> **Yapılacak İşler**
A – Okuma metnine göre aşağıdaki soruları yanıtlayın:
(i) Küçük çocuk televizyonu hangi şehirde izliyor?
(ii) Çocuk kendi denizini neyin içinde yaratmış?
(iii) Sunay Akın müzede çocuklarla ne yapıyor?
B – Okuma metninde geçen bütün özel adları (kişi ve yer adlarını) listeleyin. Birden çok kez geçen bir adı yalnızca bir kez yazın.
C – Sunay Akın'ı ve oyuncak müzesini anlatan okuma metnini son cümlesinden sonra sürdürün.

> **Okuma Metni**
******************************
14.08.2011

dünyayı oyuncaklar kurtaracak

*Trabzon’da, televizyonun karşısında küçük bir çocuk. Önünde su dolu bir çamaşır leğeni, Kaptan Custo’nun maceralarını beklemekte. Dizi başlar başlamaz başını suya daldırıyor. Önde Kaptan Custo, arkasında çocuk... Kaptan'ın maceraları, Trabzon Limanı’na yanaşan bir denizaltıyı gezdiği günden beri düşlerini süslüyor. O dönemde oyuncak denizaltı yok ama o, annesinin çamaşır leğeninde kendi denizini yaratmış. O leğende oyunlar oynamış, kendi yarattığı oyunlara inanmış. Sonra büyümüş, inancından hiçbir şey kaybetmeden büyümüş çocuk...

Göztepe’nin yüksek binaları arasında, başını bir kuğu gibi kaldırmış bembeyaz bir köşk. İçeride kırk dokuz yaşında bir çocuk, etrafında dünyanın oyuncağı. “Önce düş, sonra gerçek!” diyor her sözünün başında, düşleri hiç bitmeyecek, gözlerinden okunuyor. Sunay Akın, yirmi bir yıllık düşünün bahçesinde, İstanbul Oyuncak Müzesi’nde, çocuklarla kâğıttan turna kuşları yapıyor.
******************************
> **Çıkarılan Veriler**
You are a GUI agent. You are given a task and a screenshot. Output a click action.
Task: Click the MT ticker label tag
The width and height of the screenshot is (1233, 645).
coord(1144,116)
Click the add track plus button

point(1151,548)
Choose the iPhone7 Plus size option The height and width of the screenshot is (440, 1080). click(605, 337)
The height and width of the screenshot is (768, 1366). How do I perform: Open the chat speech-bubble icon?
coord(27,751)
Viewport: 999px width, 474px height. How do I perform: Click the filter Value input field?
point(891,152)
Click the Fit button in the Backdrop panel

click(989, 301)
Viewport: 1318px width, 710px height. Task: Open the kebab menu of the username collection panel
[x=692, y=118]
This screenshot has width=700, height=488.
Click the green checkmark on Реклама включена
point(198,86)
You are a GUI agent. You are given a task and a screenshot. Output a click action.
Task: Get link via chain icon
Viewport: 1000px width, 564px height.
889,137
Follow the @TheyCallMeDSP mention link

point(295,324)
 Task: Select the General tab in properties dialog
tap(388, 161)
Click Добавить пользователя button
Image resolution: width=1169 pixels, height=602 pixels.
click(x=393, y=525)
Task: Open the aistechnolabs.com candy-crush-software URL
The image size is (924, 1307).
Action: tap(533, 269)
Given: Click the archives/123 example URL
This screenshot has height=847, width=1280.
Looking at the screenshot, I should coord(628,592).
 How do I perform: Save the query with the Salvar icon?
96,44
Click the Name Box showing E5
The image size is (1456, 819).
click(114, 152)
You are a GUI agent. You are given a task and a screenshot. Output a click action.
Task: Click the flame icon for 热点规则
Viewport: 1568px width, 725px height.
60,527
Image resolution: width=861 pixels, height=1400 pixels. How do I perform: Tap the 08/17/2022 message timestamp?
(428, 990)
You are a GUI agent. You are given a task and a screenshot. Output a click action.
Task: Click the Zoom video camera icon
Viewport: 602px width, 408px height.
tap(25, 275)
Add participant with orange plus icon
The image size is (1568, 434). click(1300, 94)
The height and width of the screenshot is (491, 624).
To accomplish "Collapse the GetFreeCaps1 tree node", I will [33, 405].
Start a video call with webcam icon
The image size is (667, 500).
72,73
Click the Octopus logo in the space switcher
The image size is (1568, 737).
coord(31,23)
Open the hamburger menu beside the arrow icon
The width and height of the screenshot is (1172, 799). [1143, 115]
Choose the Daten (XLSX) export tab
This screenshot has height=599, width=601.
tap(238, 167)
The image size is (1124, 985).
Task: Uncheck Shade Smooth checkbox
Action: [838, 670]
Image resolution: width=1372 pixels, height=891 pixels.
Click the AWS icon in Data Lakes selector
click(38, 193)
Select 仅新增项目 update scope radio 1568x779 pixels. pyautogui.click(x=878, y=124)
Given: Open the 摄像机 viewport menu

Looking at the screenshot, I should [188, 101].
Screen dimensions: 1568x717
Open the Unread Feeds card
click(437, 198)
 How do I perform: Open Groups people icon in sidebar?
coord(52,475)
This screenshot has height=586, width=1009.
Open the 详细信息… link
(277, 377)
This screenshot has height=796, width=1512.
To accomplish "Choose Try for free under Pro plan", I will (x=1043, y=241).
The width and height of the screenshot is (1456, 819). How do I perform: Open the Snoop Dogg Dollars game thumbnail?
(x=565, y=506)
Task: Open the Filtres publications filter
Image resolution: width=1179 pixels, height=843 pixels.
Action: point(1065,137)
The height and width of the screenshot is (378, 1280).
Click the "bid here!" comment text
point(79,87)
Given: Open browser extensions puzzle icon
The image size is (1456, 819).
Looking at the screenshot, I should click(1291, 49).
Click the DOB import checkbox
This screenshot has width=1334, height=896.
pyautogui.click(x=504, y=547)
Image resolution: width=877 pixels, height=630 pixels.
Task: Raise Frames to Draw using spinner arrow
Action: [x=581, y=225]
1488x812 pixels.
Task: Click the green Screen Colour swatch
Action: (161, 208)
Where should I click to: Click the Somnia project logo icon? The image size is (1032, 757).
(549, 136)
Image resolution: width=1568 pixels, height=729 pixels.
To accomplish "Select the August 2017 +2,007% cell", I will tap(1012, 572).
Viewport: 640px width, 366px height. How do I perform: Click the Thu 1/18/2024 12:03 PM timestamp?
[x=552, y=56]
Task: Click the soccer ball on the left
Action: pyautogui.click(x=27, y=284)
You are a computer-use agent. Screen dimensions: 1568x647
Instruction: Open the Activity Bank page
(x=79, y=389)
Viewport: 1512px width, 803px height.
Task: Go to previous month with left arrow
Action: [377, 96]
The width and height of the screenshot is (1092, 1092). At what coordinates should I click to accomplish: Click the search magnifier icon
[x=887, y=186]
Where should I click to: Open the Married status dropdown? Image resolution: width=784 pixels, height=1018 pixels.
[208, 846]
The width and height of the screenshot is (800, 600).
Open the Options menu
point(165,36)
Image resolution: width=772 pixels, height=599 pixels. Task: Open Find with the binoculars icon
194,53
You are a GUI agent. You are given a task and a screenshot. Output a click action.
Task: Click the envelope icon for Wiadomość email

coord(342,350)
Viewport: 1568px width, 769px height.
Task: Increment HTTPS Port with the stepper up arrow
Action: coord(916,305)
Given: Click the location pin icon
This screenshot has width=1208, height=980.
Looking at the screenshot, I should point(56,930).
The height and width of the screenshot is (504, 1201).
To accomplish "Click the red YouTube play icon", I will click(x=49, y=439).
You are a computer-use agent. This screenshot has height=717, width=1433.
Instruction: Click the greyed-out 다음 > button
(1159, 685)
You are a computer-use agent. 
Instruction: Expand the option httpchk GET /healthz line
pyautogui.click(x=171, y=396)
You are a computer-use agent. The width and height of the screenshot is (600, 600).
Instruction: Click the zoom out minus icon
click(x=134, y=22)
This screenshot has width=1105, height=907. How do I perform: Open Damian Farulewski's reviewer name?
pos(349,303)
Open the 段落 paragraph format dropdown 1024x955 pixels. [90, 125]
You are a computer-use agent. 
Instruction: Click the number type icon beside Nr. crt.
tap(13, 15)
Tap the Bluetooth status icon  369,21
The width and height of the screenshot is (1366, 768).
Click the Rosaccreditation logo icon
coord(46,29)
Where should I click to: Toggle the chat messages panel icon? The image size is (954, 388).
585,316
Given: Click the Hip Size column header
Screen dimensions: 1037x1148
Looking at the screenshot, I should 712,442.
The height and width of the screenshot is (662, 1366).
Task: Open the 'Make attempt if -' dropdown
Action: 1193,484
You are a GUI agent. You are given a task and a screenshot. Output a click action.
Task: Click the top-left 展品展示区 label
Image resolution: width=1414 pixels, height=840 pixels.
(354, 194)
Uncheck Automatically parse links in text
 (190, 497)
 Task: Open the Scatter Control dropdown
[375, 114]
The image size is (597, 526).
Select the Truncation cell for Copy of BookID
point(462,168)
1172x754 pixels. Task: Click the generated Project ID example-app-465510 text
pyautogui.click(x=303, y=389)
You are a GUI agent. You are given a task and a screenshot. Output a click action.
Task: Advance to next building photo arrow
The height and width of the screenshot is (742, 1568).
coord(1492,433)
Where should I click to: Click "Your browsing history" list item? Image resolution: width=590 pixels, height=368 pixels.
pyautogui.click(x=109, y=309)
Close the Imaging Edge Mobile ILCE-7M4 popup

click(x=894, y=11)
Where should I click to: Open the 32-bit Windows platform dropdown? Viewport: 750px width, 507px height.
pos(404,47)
******************************
> **Beklenen Sonuçlar**
A –
(i) Trabzon'da.
(ii) Annesinin çamaşır leğeninde.
(iii) Kâğıttan turna kuşları yapıyor.

B –
Trabzon
Kaptan Custo
Trabzon Limanı
Göztepe
Sunay Akın
İstanbul Oyuncak Müzesi

C –
Tarih, 6 Ağustos. Bu turna kuşları, Hiroşima'ya atılan atom bombası yüzünden on iki yaşına geldiğinde  hastalanarak yatağa düşen Sadako Sasaki için. Küçücük çocuklar sıcağa aldırmadan, zamane çocuklarından alıştığımız üzere her şeyden üç dakikada sıkılmadan, kuşların kanatlarını boyuyorlar. Sadako da hastalandığında kâğıtlardan turna kuşu yapmaya başlamış. Bir Japon inancına göre kâğıttan bin turna kuşu yapanın dileği gerçekleşirmiş. İyileşip eskisi gibi oyuncaklarıyla oynamayı dileyen Sadako’nun hayata gözlerini yumduğunda yatağının başucunda kâğıtlardan yaptığı 646 kuş varmış. İstanbul Oyuncak Müzesi'nde yapılan rengârenk kuşlar İstanbul’dan Hiroşima'ya, 1957'de açılan Atom Bombası Çocukları Anıtı'na doğru havalanıyor. Çocuk düşlerinden turna kuşları Sadako’yu kurtaramasalar bile tükenmeyen umutlar için kanat çırpıyor.

Düşlere inanır ya çocuklar, Sunay Akın da öyle. Onun düşü yirmi bir yıl yıl önce bir sabah, bir edebiyat etkinliği için gittiği Almanya’nın Nürnberg kentinde başlamış. Programındaki diğer yerleri gezmeden önce bir-iki saatini Nürnberg Oyuncak Müzesi’ne ayırmış. Sabahın ilk saatlerinde girdiği müzede bir camekânın önünde tarihi oyuncaklara bakarken arkasından biri seslenmiş: “Beyefendi, artık kapatıyoruz!”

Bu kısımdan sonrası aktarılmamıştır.